I assume the local memory is not going to be used much for 'reading' and only main memory is going to be used.
"Only one thing, is impossible for god: to find any sense in any copyright law on the planet." Mark Twain
The subject says it all. It's getting really tedious. Why just not wait for the release and then make comments?
A CC-licensed illustrated horror novel
The "Local Memory" is the memory attached to the RSX.
That the read performance for the Cell from this memory is dreadful is no surprise. This is exactly the same architecture that has been traditionally used in PCs. Reading graphics memory from the main processor is usually really really slow.
This memory is where you store textures and other graphics data. The main processor will usually have little need to read from this memory. If it does, then, as apparently Sony says, you just get the RSX to write to main memory instead.
This is a non-story. People have dealt with this for PC games for a long time.
I've been hearing a lot of chatter about how the PS3 is difficult to program for, developers don't like it, Sony isn't providing quality libraries, blah, blah, blah.

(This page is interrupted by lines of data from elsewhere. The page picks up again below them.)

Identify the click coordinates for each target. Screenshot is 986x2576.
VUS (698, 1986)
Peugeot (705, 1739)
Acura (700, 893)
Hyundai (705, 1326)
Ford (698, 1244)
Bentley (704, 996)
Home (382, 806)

These exact same things were said about the PS2 when it first came out six years ago and it still managed to dominate its generation of console gaming. And it certainly wasn't true that developers avoided the PS2 in favor of XBOX or GameCube. As always the winner and losers of the console wars will be decided by the buying public, in the US, Japan, and Europe.
I think being too connected to the online debates about this stuff can make you lose sight of what the more average public thinks and bases their purchase decisions on. That's why the only real argument for the PS3's failure so far is the high price, not questions about performance or developer issues.
Because the picture isn't the thing that matters. It's been misinterpreted.
The picture says that the read speed for the Cell from "Local Memory" is 16Mb a second. Assuming it is true (I've got no reason to doubt it), then it still doesn't matter.
The "Local Memory" is the RSX graphics memory. The Cell shouldn't need to read this. The PS3 would still work even if the Cell couldn't read this memory at all. This memory is where you store textures and other graphics data.